Nun war es aber damals schon so wie heute: Prognosen sind dazu da, um rechtzeitig etwas dagegen zu unternehmen, dass sie sich bewahrheiten. So bürgerte sich in Babylon die Sitte ein, dass die Könige bei einer Mondfinsternis für einen Tag abdankten, irgendeinen armen Tropf zum Monarchen erklärten, ihn töten ließen und dann fröhlich auf den Thron zurückkehrten.

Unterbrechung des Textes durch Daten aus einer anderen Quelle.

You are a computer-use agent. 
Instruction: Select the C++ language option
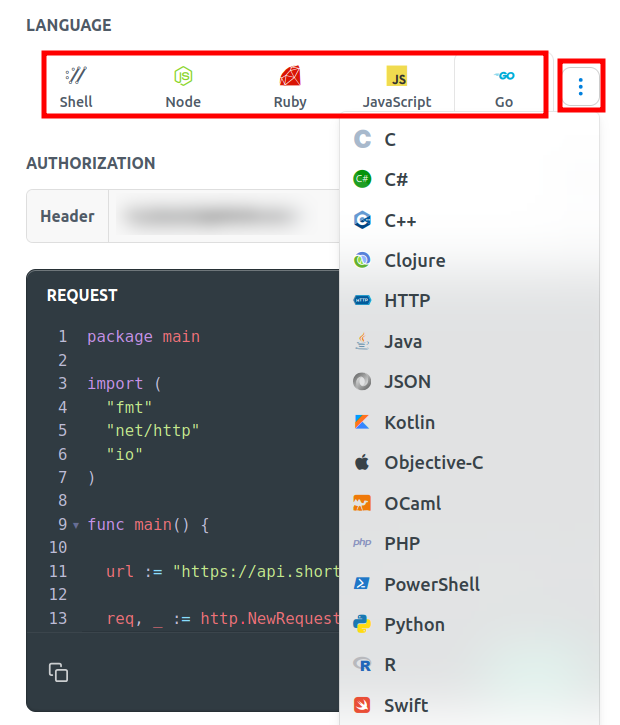[x=400, y=220]
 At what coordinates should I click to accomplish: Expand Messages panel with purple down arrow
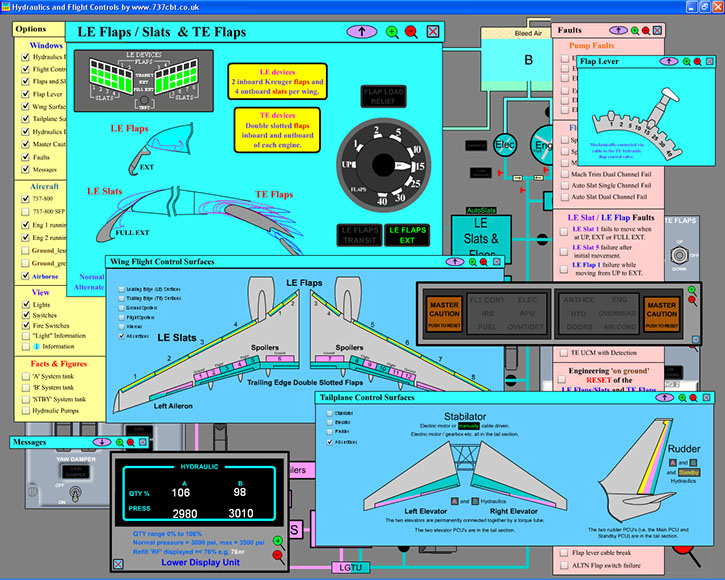100,441
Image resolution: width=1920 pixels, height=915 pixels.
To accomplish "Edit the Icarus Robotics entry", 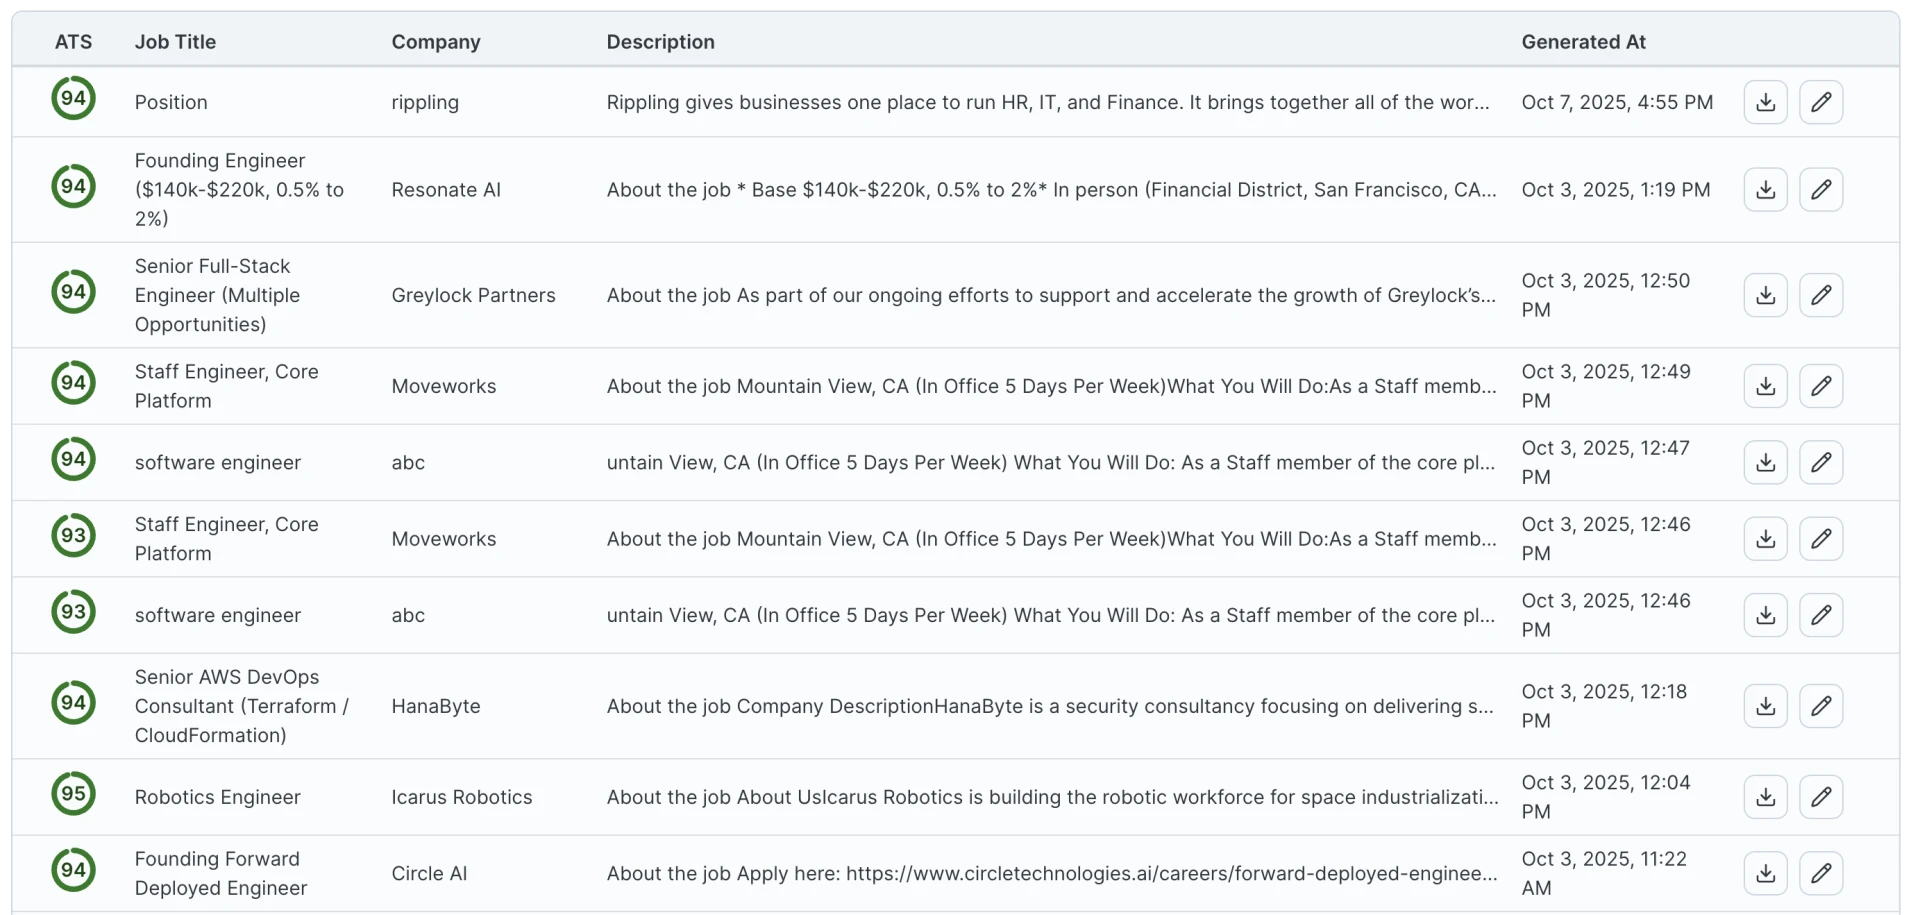I will (x=1821, y=797).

Diese grausige Methode des Ersatzkönigs war weitverbreitet, einmal ging sie aber schief. Ein kleiner Gärtner des Hofs war gerade gekrönt worden und rechnete stündlich mit seiner Ermordung, da geschah es, dass der echte König ganz plötzlich verstarb. Der Fluch der Mondfinsternis hatte zugeschlagen. Und was geschah? Der kleine Gärtner blieb König bis ans Ende seiner Tage.

Jetzt wissen wir nicht, ob am 11. Oktober, dem Tag der Wiener Landtagswahl, eine Mondfinsternis bevorsteht. Es dürfte nach dem bisher Gesagten aber niemanden verwundern, sollte Michael Häupl am Morgen des Wahltags abdanken und Heinz-Christian Strache für einen Tag zum Bürgermeister erklären.